*Seção de texto*:
********

13 dezembro 2011

Glória ao Vinho!

Já escrevi aqui sobre Baudelaire e o Vinho, em seu louvor poético a essa bebida mais que bebida. Agora, além de deixar mais alguns trechos da obra Baudelairiana, deixo também trechos de outros autores, inclusive nacionais. 

Charles Baudelaire:

"Profundos prazeres do vinho, quem não os conhece? Quem quer que tenha tido um remorso a aplacar, uma lembrança a evocar, uma dor a esquecer, um castelo na Espanha a construir, todos enfim já o evocaram, deus misterioso escondido nas fibras da videira."

"Muitas pessoas dirão que sou indulgente. 'Você inocenta a embriaguez!' Isso dirão os imbecis ou hipócritas; imbecis, isto é, homens que não conhecem nem a natureza nem a humanidade, artistas que recusam os meios da arte, operários que blasfemam contra a mecânica - hipócritas, isto é, comilões reprimidos, impostores da sobriedade, que bebem sozinho e tem algum vício oculto. Um homem que só bebe água tem um segredo a esconder de seus semelhantes."


Mário Quintana:

"Por mais raro que seja, ou mais antigo,
Só um vinho é deveras excelente:
Aquele que tu bebes calmamente
Com o teu mais velho e silencioso amigo."


Louis Pasteur:

"O vinho não deve ser considerado uma bebida alcoólica: é um produto alimentício. O vinho é a mais sã e a mais pura das bebidas."


Sérgio da Costa Franco:

"Enquanto o vinho se aperfeiçoa, melhorando tipos e qualidades, embalagens e rótulos, o velho H²O se deteriora dia a dia, contaminado por toda a espécie de imundícies.


Paulo Mendes Campos:

"O homem bebe vinho como o poeta escreve seus versos, o compositor faz uma sonata, o místico sai arrebatado pela janela do claustro..."


Cruz e Sousa:

"Que os vossos olhos sombrios
Trazem raros amavios.

Que as vossas bocas, de um vinho
prelibam todo o carinho...


Oscar Bertholdo:

"A adega é um mosteiro
erguido ao lado do vinhedo,
há no vinho segredos
tão antigos quanto o amor."

E encerro com Baudelaire:

"Se a água de tua boca então
Aflora em teus dentes,
Bebo um vinho que me infunde
Amargura e calma."

********

*Material fornecido*:
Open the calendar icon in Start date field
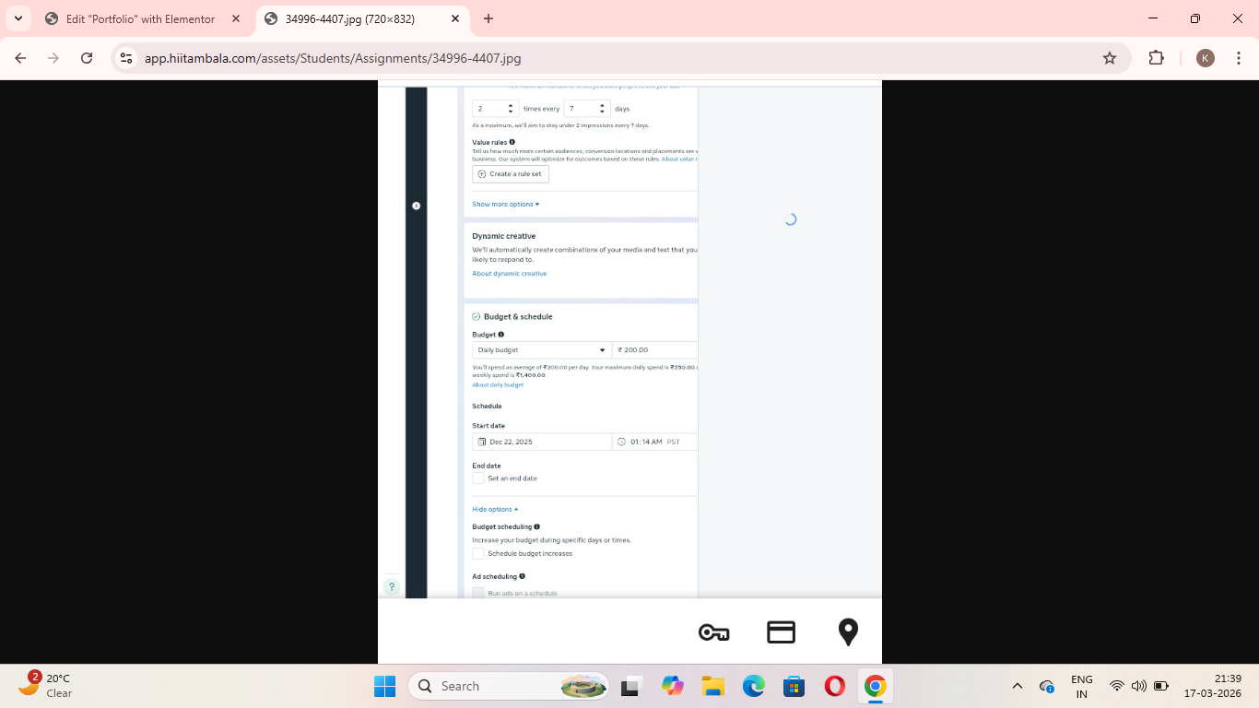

********

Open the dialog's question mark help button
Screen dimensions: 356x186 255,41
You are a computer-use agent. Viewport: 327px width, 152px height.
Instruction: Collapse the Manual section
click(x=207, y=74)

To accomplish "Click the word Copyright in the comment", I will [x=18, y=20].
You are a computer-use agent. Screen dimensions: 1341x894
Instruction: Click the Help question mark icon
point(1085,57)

********

*Tarefas a cumprir*:
a – Repita o trecho do texto sobre o vinho começando em "13 dezembro 2011" e seguindo até "autores, inclusive nacionais.", sem alterar nada.
b – Por favor, liste todos os autores citados no texto sobre o vinho, mencionando cada um apenas uma vez.
c – Escreva a parte seguinte do texto sobre o vinho, dando sequência ao ponto em que ele termina.

*Resultados das tarefas*:
a –
13 dezembro 2011

Glória ao Vinho!

Já escrevi aqui sobre Baudelaire e o Vinho, em seu louvor poético a essa bebida mais que bebida. Agora, além de deixar mais alguns trechos da obra Baudelairiana, deixo também trechos de outros autores, inclusive nacionais.

b –
Charles Baudelaire
Mário Quintana
Louis Pasteur
Sérgio da Costa Franco
Paulo Mendes Campos
Cruz e Sousa
Oscar Bertholdo

c –
Diz o vinho ao poeta: "Nossa união criará a poesia."  Baudelaire


(Na imagem, o quadro "Intitulado III", de Fabian Perez)

11 dezembro 2011

Eu não Falo de Coisa Alguma

olho aquele olhar
que nos olha
sem que esteja
em algum lugar que se entenda
sei que ele gosta de não estar lá

não se ouve uma palavra
quando ele se dessilencia
palavras que  ele nunca disse
o que se pensa que é dito
o que não significa que nada faça

mas pelo contrário
ou talvez nem mesmo pelo contrário
ele se realiza não se importando
e deixando que se fale ou cale
aliás ele não se importa
nem em deixar

ele passa sempre a um passo
enquanto se pensa (nós)
no que se pode ser
mas aqueles que julgam pensar
nunca pensam em ele
o que muito lhe agrada
porque quando se pensa em algo
esse algo torna-se um algo
e o melhor é não estar aqui
mas ser só o ser

e logo surgirá alguém
que pensará que entendeu
que talvez eu fale de Deus...
sinal que não
(e talvez o melhor fosse nem pensar)
pensa de nenhum jeito

aliás
eu não falo de coisa alguma
e este poema
como podem bem ver
nem sequer
chegou a ser feito

08 dezembro 2011

Agora é Lei. Não Ser Feliz é Crime.

I

De agora em diante
pessoas que forem flagradas
não sendo felizes
podem pegar de 5 a 10 anos de prisão
além de pagar multa
e frequentar cursos de reciclagem
em escolas de auto-ajuda.
Não ser feliz
passa a ser considerado crime
contra a moral e os bons costumes
e contra o progresso da civilização.

II

Já estão sendo confeccionados
manuais, cartilhas, códigos e dicionários
para explicitar à população
o que é felicidade
e como cada um deve proceder
para ser feliz.
O material será distribuído
gratuitamente
e a leitura será obrigatória
para todo e qualquer cidadão
maior de 18 anos.
Ao final de cada semestre
cada indivíduo passará por um exame
para se quantificar o seu nível de felicidade.

III

Professor Félix Felizberto Omar de Rosa
demonstra como se deve agir
com uma pessoa que não é feliz:

“Mas o que é isso?
Que tristeza é essa?
Quero ver um sorriso no rosto, hein!
Não, assim, não!
Abra mais a boca... mais...
isso, agora está bonito
agora me agradou!

E não quero saber de pessimismo, hein!
Repita comigo:
tudo está bem
tudo está ótimo
tudo vai dar certo
a vida é maravilhosa
a humanidade está no caminho certo
eu sou um vencedor
eu já venci!

IV

Não estou gostando desse seu comportamento...
Está muito rebelde, muito revoltado...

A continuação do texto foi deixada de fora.